Todo intento de teorizar sobre la importancia del oficio de detective privado sufrirá de una carencia de pruebas empíricas. ¿Cómo asegurar, por ejemplo, que la mayoría de los reclutas del oficio procedían del submundo criminal cuando tenemos, a fecha de hoy, muy pocas pruebas de su procedencia social? ¿Qué prueba apoya la afirmación de que los detectives estaban sobre todo para controlar a los trabajadores, o que «solo miraban por sus intereses», cuando no sabemos cómo era su labor cotidiana? Dado que gran parte de las pruebas relativas a estas cuestiones se han perdido o destruido, ¿dónde hallaremos las respuestas? En los capítulos que siguen, reconstruyo la historia aprovechando una amplia gama de fuentes, incluidas algunas que se juzgaron, sin mucha base, como ficción, y montándolas en una narrativa continua.
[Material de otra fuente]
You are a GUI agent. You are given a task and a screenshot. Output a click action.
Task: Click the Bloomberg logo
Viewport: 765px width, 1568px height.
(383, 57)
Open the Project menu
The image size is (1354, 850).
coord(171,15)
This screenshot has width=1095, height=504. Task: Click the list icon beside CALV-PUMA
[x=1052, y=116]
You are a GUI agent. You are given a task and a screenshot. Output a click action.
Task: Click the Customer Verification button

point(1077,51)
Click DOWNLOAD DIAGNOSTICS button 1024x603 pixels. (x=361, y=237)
El capítulo 2 se pregunta «¿Quién era el detective?» y proporciona datos largamente enterrados acerca del oficio y sus practicantes. Acto seguido, en el capítulo 3, miraremos hacia las agencias, grandes y pequeñas, para ver cómo se estructuraba el negocio del detective privado y cómo las firmas competían entre sí. El capítulo 4 examina a partir de sus propios informes de campo, el trabajo que realizaban los detectives. Las pruebas sugieren que su principal tarea era la vigilancia, observando a otras personas durante largas y tediosas horas. Como las opiniones críticas han argumentado, el negocio del detective, tanto entonces como ahora, procede de algún tipo de conflicto, e implica la invasión de la intimidad de alguien por medios encubiertos y a menudo poco escrupulosos. Las pruebas presentadas en el capítulo 5 revelan que algunas de las primeras acciones de los detectives eran apenas éticas, y muchas, auténticamente criminales: los detectives privados cometían crímenes como mínimo tantas veces como los resolvían. En consecuencia, el oficio de detective ha sido controvertido, un asunto de preocupación pública que se ha manifestado en investigaciones a los propios investigadores, como se detalla en el capítulo 6. Desde los sucesos de Homestead, comisiones impulsadas por sociedades reformistas y, de un modo más formidable, por el gobierno, han indagado en las actividades de la industria. Además de exponer la necesidad de regulación de prácticas abusivas habituales en el oficio, los documentos de las comisiones proporcionan una rica fuente de pruebas empíricas acerca del negocio de los detectives privados, sus agentes y sus épocas. En el capítulo 7, el análisis pasa a cubrir cómo se construye socialmente el detective de leyenda, cómo el negocio de narrar historias interactúa con el negocio de investigar. Por último, sostengo que estos mundos se combinan: que para conocer plenamente el negocio de los detectives es necesaria una comprensión cultural de la leyenda, y viceversa. A primera vista, la argumentación parece clara, pero examinar sus implicaciones está lleno de sorpresas.